#### csv to parquet

In [None]:
#!/usr/bin/env python3
import os
import polars as pl

# Define input/output folders
input_folder = os.path.join(os.getcwd(), "combined")
output_folder = os.path.join(os.getcwd(), "drop_nan_and_get_label_count")

# Create output folder if not exists
os.makedirs(output_folder, exist_ok=True)

# Find CSV file inside combined/
csv_files = [f for f in os.listdir(input_folder) if f.lower().endswith(".csv")]
if not csv_files:
    raise SystemExit(f"No CSV files found in folder: {input_folder}")
if len(csv_files) > 1:
    raise SystemExit(f"Expected a single CSV in {input_folder}, found multiple: {csv_files}")

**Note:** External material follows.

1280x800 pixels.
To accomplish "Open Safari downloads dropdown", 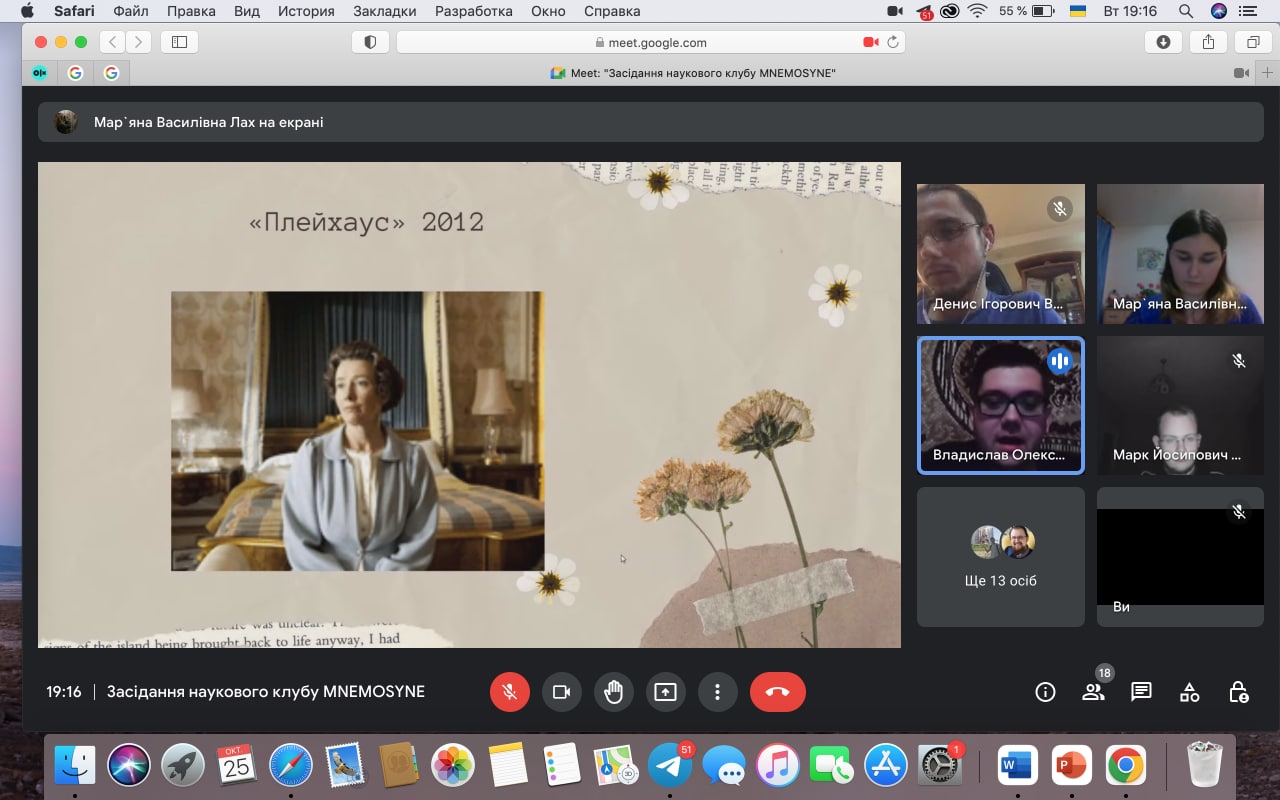I will click(1163, 42).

src = os.path.join(input_folder, csv_files[0])
dst = os.path.join(output_folder, os.path.splitext(csv_files[0])[0] + "_clean.parquet")

# Stream CSV -> Parquet conversion (memory-efficient)
(
    pl.scan_csv(
        src,
        try_parse_dates=True,
        infer_schema_length=200_000,  # safer inference for large files
    )
    .sink_parquet(
        dst,
        compression="zstd",
        compression_level=1,           # fast compression
        statistics=False,              # faster write
        maintain_order=False,
    )
)

print(f"✅ CSV -> Parquet completed:\n  Input:  {src}\n  Output: {dst}")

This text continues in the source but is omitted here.